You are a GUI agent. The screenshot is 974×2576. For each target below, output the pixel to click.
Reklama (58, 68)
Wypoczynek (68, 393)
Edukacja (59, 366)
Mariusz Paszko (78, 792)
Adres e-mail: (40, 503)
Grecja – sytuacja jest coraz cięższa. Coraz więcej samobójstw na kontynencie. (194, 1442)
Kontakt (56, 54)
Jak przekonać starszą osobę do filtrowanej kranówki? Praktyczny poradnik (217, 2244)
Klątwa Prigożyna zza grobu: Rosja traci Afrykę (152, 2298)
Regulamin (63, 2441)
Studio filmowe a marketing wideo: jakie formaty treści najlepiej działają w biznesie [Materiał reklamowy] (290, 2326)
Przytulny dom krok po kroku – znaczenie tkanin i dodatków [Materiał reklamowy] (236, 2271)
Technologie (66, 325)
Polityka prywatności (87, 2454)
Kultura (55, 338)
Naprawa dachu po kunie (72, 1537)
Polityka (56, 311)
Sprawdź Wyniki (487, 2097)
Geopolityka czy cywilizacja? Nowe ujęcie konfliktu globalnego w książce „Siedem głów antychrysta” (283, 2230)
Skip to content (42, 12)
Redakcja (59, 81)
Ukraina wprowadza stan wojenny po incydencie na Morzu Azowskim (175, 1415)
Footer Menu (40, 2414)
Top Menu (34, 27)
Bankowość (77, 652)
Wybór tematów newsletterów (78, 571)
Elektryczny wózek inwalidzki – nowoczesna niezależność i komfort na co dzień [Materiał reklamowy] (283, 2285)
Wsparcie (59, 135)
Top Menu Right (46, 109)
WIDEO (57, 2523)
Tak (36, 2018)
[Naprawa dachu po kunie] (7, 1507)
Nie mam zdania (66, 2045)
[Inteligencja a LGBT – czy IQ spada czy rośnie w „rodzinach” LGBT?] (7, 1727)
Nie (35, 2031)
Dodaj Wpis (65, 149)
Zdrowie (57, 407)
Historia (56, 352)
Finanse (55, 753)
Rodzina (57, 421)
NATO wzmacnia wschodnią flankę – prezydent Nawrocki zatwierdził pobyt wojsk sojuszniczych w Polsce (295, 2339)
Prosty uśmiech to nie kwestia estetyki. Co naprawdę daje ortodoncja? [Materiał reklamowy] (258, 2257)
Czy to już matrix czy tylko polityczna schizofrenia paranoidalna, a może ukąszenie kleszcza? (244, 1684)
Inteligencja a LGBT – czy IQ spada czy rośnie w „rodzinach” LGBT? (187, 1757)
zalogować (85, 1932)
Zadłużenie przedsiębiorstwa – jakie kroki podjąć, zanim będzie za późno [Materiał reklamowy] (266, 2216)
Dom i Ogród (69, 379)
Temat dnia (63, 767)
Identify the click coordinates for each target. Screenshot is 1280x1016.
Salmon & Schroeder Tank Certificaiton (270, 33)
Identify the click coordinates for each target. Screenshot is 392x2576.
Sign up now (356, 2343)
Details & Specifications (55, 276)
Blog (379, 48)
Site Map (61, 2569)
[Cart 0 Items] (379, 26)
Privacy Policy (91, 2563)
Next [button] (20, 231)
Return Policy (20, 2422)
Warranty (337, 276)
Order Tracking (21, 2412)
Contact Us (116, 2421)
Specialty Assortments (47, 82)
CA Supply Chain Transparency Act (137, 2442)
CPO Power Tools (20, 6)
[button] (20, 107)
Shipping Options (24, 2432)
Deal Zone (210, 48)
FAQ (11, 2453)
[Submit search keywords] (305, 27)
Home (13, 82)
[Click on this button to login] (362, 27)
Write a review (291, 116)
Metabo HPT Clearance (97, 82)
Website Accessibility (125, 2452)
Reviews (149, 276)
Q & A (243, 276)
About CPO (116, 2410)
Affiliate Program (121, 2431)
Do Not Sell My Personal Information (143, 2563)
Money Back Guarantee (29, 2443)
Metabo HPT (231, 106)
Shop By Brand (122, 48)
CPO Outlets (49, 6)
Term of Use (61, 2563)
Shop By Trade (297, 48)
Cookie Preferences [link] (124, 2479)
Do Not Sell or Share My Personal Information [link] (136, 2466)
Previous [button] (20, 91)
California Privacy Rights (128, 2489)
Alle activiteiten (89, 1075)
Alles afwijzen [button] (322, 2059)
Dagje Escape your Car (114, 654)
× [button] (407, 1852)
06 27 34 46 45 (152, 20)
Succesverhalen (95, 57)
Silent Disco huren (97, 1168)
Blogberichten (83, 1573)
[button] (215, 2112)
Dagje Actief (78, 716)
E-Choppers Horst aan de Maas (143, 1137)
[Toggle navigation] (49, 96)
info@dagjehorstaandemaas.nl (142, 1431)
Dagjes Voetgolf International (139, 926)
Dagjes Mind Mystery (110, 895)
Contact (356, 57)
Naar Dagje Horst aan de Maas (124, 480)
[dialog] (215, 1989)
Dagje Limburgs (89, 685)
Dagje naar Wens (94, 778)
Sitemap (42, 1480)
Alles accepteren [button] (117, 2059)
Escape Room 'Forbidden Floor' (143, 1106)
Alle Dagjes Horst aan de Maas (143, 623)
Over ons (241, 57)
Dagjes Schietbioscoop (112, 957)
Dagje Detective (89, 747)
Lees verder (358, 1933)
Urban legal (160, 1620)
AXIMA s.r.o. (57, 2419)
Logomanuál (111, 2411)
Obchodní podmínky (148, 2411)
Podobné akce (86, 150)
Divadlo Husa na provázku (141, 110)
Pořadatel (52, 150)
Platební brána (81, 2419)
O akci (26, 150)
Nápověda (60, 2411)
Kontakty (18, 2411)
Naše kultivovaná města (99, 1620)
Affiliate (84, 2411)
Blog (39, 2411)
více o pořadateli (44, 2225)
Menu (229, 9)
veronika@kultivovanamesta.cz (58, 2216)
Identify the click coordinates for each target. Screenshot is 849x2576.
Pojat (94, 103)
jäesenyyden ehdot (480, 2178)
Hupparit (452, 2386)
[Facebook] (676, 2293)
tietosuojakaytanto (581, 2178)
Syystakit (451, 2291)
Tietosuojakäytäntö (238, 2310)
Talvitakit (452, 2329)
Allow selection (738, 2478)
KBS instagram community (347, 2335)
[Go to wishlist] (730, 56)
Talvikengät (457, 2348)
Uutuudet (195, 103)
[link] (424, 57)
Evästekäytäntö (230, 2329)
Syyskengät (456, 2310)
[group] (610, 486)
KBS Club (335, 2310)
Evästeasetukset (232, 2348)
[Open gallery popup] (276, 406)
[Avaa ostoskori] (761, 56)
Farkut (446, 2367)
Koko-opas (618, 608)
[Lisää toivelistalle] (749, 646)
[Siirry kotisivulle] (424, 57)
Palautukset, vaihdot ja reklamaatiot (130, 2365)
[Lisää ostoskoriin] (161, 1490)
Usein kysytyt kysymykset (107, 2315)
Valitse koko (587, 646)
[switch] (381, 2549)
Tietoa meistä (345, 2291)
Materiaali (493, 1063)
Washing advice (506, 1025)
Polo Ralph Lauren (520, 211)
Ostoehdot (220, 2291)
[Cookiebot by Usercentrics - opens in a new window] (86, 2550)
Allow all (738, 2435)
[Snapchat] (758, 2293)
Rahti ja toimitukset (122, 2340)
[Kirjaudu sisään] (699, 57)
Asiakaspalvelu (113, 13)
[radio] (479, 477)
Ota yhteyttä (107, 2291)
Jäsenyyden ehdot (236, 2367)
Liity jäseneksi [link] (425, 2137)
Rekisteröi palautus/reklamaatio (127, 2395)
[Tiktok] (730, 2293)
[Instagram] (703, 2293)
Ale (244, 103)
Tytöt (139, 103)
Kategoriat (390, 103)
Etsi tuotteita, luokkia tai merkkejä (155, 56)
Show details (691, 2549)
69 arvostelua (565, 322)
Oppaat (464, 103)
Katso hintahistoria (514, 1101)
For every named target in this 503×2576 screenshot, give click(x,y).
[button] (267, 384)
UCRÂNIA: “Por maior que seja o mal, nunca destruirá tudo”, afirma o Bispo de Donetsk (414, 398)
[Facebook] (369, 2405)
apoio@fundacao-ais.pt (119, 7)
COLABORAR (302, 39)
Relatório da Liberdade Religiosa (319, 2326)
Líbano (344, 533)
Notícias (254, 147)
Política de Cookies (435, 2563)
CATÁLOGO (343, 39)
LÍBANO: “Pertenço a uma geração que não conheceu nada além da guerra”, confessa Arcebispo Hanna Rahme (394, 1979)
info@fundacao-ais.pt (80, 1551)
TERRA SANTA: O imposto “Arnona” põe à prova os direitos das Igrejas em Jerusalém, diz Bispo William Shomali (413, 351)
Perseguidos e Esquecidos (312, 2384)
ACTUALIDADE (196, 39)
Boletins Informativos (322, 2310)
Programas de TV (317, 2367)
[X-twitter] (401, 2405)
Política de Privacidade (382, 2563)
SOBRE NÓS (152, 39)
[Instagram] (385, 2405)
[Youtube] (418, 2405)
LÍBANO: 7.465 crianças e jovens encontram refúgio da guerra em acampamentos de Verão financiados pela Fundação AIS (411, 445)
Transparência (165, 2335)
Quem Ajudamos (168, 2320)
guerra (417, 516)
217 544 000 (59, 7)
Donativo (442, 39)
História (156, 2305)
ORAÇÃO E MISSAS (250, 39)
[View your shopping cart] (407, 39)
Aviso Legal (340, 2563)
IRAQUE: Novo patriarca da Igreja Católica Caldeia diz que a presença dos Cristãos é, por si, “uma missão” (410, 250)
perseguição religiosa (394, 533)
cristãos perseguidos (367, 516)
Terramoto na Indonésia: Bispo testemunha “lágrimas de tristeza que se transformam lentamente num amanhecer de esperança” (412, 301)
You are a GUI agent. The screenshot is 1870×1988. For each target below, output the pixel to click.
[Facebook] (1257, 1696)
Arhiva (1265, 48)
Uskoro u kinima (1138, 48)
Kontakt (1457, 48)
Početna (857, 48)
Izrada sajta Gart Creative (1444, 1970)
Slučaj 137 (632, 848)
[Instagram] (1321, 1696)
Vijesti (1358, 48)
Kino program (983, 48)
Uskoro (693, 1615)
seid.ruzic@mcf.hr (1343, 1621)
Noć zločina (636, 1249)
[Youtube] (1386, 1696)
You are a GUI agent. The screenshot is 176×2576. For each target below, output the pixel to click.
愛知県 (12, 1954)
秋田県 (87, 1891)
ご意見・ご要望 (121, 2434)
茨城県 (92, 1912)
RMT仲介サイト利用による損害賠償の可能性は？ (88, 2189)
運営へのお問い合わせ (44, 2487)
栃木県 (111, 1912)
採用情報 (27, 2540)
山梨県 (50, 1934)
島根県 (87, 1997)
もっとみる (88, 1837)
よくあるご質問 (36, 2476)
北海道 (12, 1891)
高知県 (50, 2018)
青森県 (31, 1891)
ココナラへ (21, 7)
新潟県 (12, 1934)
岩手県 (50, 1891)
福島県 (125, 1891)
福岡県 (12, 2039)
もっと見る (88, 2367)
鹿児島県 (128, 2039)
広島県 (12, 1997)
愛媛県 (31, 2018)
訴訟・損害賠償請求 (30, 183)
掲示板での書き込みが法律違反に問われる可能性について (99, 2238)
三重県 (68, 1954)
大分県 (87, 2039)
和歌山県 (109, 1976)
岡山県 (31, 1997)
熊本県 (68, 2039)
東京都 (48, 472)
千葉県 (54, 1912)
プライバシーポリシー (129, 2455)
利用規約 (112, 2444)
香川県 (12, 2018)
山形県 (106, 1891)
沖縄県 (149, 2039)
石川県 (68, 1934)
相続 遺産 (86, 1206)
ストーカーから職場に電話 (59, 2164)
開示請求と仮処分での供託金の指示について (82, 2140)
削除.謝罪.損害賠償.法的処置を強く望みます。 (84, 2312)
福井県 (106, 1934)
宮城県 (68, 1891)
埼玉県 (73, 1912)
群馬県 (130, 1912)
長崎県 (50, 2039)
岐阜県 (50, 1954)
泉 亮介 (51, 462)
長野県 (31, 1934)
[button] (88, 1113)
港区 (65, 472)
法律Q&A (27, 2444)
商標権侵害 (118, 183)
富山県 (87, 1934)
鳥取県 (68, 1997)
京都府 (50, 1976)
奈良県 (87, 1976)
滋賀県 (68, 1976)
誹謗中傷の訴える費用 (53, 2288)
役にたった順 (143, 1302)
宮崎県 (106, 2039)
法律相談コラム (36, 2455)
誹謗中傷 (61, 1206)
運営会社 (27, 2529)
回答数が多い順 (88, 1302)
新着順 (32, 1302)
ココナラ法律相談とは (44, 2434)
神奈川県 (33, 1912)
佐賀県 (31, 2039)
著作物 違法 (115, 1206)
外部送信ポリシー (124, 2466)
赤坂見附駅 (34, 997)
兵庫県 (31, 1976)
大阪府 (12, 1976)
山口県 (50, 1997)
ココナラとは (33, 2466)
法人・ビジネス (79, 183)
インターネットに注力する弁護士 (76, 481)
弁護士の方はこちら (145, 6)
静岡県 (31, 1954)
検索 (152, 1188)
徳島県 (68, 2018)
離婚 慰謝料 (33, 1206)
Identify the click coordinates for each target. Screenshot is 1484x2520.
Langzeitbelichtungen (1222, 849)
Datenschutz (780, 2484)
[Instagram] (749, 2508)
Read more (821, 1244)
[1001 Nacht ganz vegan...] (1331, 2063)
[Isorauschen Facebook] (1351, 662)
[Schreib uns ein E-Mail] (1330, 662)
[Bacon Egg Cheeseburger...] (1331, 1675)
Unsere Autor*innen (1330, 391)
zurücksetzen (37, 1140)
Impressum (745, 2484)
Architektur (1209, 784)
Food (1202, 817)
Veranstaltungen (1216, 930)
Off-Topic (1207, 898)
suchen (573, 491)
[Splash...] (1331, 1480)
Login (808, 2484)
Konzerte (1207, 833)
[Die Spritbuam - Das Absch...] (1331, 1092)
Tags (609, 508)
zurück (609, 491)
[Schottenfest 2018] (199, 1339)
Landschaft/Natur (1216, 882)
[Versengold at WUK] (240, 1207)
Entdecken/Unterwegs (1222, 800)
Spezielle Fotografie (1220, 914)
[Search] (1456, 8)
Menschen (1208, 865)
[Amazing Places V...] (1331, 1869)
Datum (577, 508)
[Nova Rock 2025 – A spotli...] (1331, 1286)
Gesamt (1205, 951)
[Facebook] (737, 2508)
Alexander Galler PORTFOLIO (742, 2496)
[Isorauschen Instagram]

### Brief
Only the number should be given: the count of lines in the entries that contain the string "Privacy".

### Problem solution
2